The stewards’ report states Gift Card fell and checked Murano plus Tom Brady. Townley was one of three drivers dislodged by the incident. Murano, which avoided injury, galloped on before being corralled.
“[Murano] fell in a split second – apparently it stood on a shoe. You think very fast on the track and in a split second I thought: ‘There’s no way out of this one’,” Townley said.
“My left hip was smashed up pretty bad so I got a total hip replacement but there’s still a fracture or two to heal. Hopefully they’re healing all right with the new apparatus on board,” he said.
Townley already has a plate and several screws in his shoulder following an accident during track work.
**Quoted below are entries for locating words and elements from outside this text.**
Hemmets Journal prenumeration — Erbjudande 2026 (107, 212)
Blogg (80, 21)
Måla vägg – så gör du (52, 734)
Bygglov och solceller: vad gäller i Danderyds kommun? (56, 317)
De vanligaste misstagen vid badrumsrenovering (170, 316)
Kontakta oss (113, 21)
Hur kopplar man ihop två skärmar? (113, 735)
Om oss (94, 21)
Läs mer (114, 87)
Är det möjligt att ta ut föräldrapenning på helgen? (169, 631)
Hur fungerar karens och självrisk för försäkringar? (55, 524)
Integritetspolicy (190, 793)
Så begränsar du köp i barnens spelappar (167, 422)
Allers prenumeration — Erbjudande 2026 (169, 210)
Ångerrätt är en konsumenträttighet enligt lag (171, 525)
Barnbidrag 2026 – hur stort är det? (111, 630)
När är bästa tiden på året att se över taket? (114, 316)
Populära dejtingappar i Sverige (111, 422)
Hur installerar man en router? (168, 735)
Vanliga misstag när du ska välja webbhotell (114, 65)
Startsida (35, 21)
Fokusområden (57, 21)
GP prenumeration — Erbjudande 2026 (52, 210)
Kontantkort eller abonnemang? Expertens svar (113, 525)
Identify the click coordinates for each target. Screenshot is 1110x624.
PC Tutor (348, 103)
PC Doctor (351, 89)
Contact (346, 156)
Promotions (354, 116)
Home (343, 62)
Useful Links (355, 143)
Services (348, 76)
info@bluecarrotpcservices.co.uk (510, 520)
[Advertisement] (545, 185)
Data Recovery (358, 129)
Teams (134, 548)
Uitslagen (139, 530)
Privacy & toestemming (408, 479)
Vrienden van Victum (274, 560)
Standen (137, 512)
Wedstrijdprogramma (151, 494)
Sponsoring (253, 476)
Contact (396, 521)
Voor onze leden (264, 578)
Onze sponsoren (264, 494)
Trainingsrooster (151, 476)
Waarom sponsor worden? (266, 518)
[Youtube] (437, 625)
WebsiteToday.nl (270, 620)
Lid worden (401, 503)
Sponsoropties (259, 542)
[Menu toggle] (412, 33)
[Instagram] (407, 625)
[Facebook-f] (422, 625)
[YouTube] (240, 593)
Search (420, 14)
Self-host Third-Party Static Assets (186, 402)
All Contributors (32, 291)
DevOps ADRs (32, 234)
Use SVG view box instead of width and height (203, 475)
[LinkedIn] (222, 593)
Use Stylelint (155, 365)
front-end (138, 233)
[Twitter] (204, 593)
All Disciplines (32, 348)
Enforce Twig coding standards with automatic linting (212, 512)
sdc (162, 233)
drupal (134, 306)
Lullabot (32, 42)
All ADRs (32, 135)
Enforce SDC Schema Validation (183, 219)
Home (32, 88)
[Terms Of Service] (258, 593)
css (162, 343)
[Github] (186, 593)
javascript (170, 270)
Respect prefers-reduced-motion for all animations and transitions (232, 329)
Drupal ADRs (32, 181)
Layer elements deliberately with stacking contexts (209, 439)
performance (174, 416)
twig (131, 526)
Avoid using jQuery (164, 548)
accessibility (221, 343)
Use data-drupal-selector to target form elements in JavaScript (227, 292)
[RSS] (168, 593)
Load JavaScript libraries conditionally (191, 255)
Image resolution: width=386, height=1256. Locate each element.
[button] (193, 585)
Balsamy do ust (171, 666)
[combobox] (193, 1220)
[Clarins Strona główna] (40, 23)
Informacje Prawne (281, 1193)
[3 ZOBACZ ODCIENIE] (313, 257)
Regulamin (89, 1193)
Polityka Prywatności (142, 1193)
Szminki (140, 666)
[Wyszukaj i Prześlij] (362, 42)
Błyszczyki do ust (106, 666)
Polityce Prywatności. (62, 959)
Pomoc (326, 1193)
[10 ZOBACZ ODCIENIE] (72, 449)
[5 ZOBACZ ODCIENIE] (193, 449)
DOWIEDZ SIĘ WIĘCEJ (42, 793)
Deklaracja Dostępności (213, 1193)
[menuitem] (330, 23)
After a crash during a trial at Motukarara, a horse trod on his hand, breaking all the bones.
He was also kicked in the head by a horse before a race in Westport in 2017, with a helmet fortunately bearing the brunt of the blow.
Townley shrugged off those incidents – and several others through the years – reasoning: “It can be a bit of a rough industry, you expect things like that. I’ve bounced back pretty good but there must be an age where you don’t.”
That might be approaching, with Townley conceding the Rangiora spill was the worst he has experienced.
“It’s not great timing to be fair – at 70 you don’t bounce back quite as well either. I don’t know how much I’ll be able to do in the future. That will work itself out I guess.”
“We’ll see how the next couple of months go and how I get around. I’ve got to lift my leg into the sulky don’t I,” he said.
The surgical advice was to release the reins but he would not be pushed into retirement.
“I just have to judge it myself really. There’s no rush, I’ve got another month before the bones are healed anyway.”
Townley started training in with his father Doody in 1987 before training in his own right from 1995. He has 263 winners and another 230 with his dad.
Most of his horses are spelling now although Harbour Queen placed third at Methven on April 26, just the tonic as he followed the race from his ward.
Townley has also been boosted by the harness racing fraternity.
“I’ve been inundated by offers of help,” he said.